ANSWERS: 11
  • You need to know what his family believes. Just as there are a broad range of beliefs and levels of practice among Jews, Christians and other religions, Muslims run the gamut from "I come from a historically Islamic country or family so I must be Muslim" with no adherance to the faith... all the way to bizzare radical fanatic. As with other groups, the former (those essentially in name only) are pretty harmless but the further you get toward the "radical devotion" extreme, the more you can expect it to affect you. Most Muslims should have no problem at all with your racial heritage. I'd encourage you to be more attentive to compatible moral and spiritual beliefs and whether they (and you) are willing to tolerate differences there.
  • Many people after 9-11 strongly dislike muslims. They should be happy you are not shallow and judgemental like those people. they know how it feels to be judged on their looks and culture, so if they judge they shouldn't complain when judged.
  • It probably depends on where his family is from. Some countries care more about that than others. Many only want their children marrying someone from their own country. Some muslims in other countries think that most people who convert are black, many were shocked when I was chatting with them and I told them that I was a white convert. Marriage is a big step, esp. when you are different religions. If you go to live in a Muslim country, your freedom can be restricted, and any children you have there can be made to stay there by him. Just something to think about. Good luck! MIGirl, in Michigan http://NotMuslimAnymore.blogspot.com/
  • No, not unless his last name is al-Zawahiri!
  • You should be worried about the standard stuff when you meet the family.. You should be worried about your manners, your appearance, and being respectful. These rules apply to ANY relationship, mixed or not. Now, about this particular family. I would assume that this man you have spent time with over the last 6 months would not expose you to a situation where you would not be accepted (or at least not shunned) by the family. If he loves you, and the family does not, you just won't have to go to aunt Kaamla's for Thanksgiving every year for the next 3 decades. (PS... Kaamla is a Muslim name that means something like "perfect").

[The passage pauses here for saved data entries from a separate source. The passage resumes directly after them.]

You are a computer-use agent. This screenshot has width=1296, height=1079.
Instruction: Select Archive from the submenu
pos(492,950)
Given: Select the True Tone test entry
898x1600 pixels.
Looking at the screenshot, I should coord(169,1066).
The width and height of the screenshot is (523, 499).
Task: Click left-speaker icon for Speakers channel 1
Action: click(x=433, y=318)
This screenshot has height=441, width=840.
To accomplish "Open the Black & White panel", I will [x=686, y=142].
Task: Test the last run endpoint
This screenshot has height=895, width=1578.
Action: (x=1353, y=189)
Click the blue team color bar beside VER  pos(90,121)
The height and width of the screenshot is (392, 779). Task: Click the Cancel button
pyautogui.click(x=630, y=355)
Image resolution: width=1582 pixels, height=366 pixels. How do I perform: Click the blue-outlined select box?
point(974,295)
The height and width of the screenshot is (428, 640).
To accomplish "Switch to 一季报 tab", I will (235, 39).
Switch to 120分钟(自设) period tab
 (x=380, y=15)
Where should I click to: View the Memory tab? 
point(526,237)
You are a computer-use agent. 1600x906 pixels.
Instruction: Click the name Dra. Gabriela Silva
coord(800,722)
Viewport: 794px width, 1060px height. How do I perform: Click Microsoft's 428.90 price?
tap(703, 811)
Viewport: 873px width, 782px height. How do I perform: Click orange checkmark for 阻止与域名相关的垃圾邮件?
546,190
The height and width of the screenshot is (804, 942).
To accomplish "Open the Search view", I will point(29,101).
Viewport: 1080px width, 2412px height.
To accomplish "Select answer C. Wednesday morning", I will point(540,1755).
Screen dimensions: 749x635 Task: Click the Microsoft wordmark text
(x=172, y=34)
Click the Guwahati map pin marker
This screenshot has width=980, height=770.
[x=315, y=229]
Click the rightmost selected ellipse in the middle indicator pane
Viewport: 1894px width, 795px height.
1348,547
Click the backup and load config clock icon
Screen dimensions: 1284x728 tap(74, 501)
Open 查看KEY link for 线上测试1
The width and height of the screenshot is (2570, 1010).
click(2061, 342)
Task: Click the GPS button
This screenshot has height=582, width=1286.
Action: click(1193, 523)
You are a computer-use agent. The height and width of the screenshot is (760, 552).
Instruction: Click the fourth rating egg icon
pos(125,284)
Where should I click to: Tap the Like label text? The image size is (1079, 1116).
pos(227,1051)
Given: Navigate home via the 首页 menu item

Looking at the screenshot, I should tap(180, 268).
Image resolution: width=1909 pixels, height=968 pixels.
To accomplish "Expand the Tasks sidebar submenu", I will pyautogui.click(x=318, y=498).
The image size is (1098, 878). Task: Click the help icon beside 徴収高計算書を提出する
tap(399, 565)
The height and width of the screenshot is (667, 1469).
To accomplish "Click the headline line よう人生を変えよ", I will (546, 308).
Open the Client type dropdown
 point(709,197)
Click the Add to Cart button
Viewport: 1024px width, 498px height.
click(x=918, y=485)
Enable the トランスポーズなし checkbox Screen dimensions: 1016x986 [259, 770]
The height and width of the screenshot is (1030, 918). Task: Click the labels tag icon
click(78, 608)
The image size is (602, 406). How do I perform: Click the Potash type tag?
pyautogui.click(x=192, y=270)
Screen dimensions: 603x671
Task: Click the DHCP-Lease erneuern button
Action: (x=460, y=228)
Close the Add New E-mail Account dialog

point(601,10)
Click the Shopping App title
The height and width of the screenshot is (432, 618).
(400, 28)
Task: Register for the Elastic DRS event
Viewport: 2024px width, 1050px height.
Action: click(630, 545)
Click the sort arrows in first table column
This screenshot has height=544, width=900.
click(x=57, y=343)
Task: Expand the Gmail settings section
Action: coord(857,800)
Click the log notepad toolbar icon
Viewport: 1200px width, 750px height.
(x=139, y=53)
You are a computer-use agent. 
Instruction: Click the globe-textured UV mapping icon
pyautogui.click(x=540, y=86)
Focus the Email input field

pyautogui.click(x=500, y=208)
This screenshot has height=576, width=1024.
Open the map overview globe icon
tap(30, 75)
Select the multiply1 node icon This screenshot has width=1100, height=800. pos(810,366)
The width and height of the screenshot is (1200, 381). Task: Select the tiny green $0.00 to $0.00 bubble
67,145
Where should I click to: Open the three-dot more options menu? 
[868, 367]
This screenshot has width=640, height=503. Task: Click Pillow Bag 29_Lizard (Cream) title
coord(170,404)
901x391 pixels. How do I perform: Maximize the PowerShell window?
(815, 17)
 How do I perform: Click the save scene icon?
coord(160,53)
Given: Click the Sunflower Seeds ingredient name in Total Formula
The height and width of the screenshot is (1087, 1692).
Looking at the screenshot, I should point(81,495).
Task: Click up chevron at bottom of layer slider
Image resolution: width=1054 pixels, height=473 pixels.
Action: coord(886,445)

  • A very tricky question. Depends on many things Where does his family live? In his native country or here? If native country, then most chances are that he is using you to get nationality (not necessary ofcourse) If here, then it depends on the level of religiousness of his family. Most muslim parents will never accept a non-muslim daughter in law. In any case, you should be worried about his family. You should ask about his family & any expected reaction incase you marry him. If you decide to live in his country, then most probably, there will be restrictions on you depending on the country's culture. Your children may turn out to be muslim & when you get separated from him (which i've seen mostly happens in this kind of relationship), then you will face difficulty in taking your children back. You have to consider everything before making any decision & ofcourse his family matters.
  • Not at all,,,y should u be worried about that?? what actually makes u really afraid about it? ask yourself back?
  • Yes you should ! Muslims are genrally friendly, hospitable and family oriented. They do not bother about colour or race. But when it comes to religion they can be very rigid. They will most probably expect you to convert as soon as you get married. As per Muslim personal law practised in most Muslim countries women have no rights at all upon divorce. The children belong to the father and he may even prevent the mother from visiting.Even if the couple live in the western world some times Muslim men try to kidnap the children to their native country. Such cases have been reported from Pakistan, Jordan, etc. But there are liberal Muslims also, though rare - may be your man and his family are true liberals. But tread very carefully. Good luck.
  • i have been eith a muslim man for a long time i love im with all my heart. his family dont agree to us being together they want him to go to pakistan to marry. i am 27week pregnant with my son and thing getting harder between us because of it. i know if we dont get thrw this then we are not ment to be together. families always come in between!!!
  • From the form of your question, I assume that you are not Muslim yourself. What could happen is that his family would wish someone else for him, for instance someone from the same religion as he is. Or someone who would not be mix raced. This will depend on the ties that he has with you, and the ties that he has with his family. Remember also that even if he has not much contact with his family, maybe because they live somewhere else, it is still his family. On the other side, it seems that you have a mixed ancestry, or maybe even that your parents are an ethnically mixed couple, so you could already have experience with mixed couples (at least ethnically). Some particular things could be a problem for a Muslim family. Depending on the kind of Muslim that they are, they could absolutely refuse: - religiously mixed marriage - premarital sex - same sex unions (is it the case?) All those things are theoretically forbidden in Islam, so it will depend how serious they are about them.
  • Yes very much..Muslims I have been friends with for years made it clear they want marriage to be within their religion and expect the customs are followed.That's not saying you can't marry him. He may wind up losing his family if they give him the ultimatum. Either you or them. of course you may get lucky and his family assimilated to OUR way of life.